How to Use the Free Microsoft 365 Compliance Trial

Achieving Compliance can be Expensive

If you follow the announcements made by Microsoft about new functionality available to Microsoft 365 tenants, you might have noticed that many new of the features described in the announcements require high-end licenses like Office 365 E5 or Microsoft 365 E5 Compliance. Both licenses come with a hefty monthly fee (like the $12 list price for the Microsoft 365 E5 compliance add-on). More information on the licensing requirements for different features is available online, including a useful comparison table (Figure 1).

Comparing compliance features available to the different Office 365 and Microsoft 365 plans
Figure 1: Comparing compliance features available to the different Office 365 and Microsoft 365 plans

In fact, even with the new prices for Office 365 and Microsoft 365 due to come into effect on March 1, 2022, if your organization needs some of the information protection, governance, and compliance features not available in Office 365 E3, upgrading to Office 365 E5 rather than buying add-ons looks like a relative bargain.
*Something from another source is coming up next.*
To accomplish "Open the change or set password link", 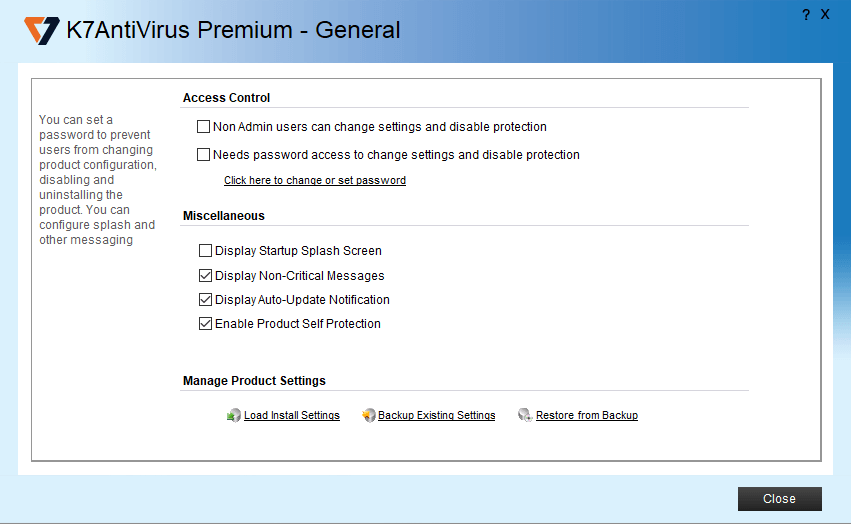I will [x=314, y=181].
In addition to the information governance features, you’ll also get access to other features like the Teams Phone system and audio conferencing.

Higher ARPU

Of course, moving to higher-priced plans is exactly what Microsoft wants customers to do. Every time Microsoft briefs market analysts after releasing its quarterly results, it emphasizes the growth in annual revenue per user (ARPU), meaning that over time Microsoft becomes more successful at convincing customers to upgrade to higher-price plans. Continuing to make higher-priced plans more attractive is why Microsoft usually adds new functionality to those plans rather than making features available to Office 365 E3, the baseline plan for enterprises. For instance, using an auto-label policy for Teams meeting recordings or use adaptive scopes for retention and other policies (due next month) both require E5 or a compliance add-on.

Free Compliance Trial

Which brings me to the free trial for compliance licenses Microsoft is rolling out to tenants which don’t already have these licenses. Claimed by a tenant administrator through the Trials section of the Microsoft 365 compliance center, the validity of the Microsoft 365 E5 compliance trial licenses is 90 days, which should be enough for you to decide whether the functionality does what Microsoft claims and is useful to your organization (you can extend the trial within 15 days of its expiration).

If you decide not to proceed, Microsoft 365 retains the data accumulated by the compliance features for 180 days, after which it is removed.
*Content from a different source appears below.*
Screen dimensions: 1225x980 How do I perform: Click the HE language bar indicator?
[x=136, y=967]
Microsoft gives some details of the functionality licensed in the trial in their post. More detail is available in the Microsoft 365 E5 compliance column in the comparison table referenced above. There we find features like:

  • Automatic application of sensitivity labels to Exchange and SharePoint workloads.
  • Use of trainable qualifiers to find and label data.
  • Microsoft Cloud App Security.
  • Data Loss Prevention (DLP) for Teams messaging.
  • Endpoint DLP.
  • Communications compliance.
  • Advanced eDiscovery.
  • Advanced auditing.

In short, there’s lots of functionality to explore, which means that you should do some up-front preparation before signing up for the trial. Aim to spend every day of the 90 doing something useful to explore and measure the effectiveness of a compliance feature for your organization so that you can make a fact-backed decision at the end of the trial.
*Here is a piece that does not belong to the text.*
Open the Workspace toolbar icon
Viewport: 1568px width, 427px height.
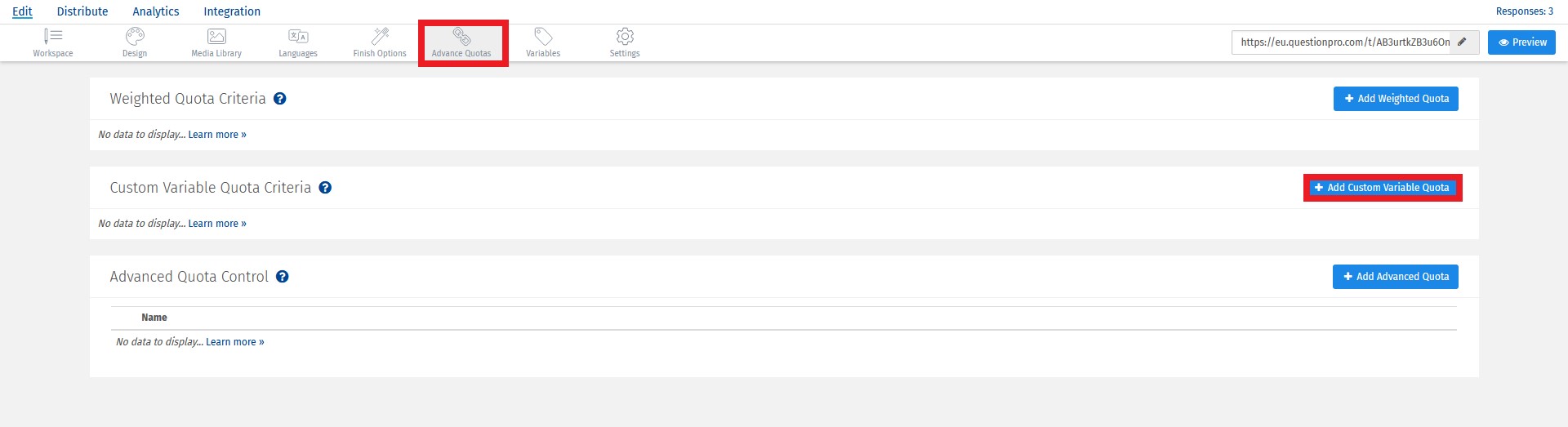coord(53,37)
The trial is a marketing exercise to hook new customers. That’s OK because there is real value to be gained by using features against live data (with preparation) rather than in a test tenant. You can sign up for an E5 test tenant and access all the compliance functionality there, but it’s not quite the same as seeing how things work with your data.

On the other hand, if you already have a trial tenant (as many enterprise Office 365 tenants do), you’ve likely spent some time replicating the production setup in the trial tenant and can get the same value from testing the compliance features in the trial tenant. All of which goes to prove once again that there’s usually more ways than one to solve a problem.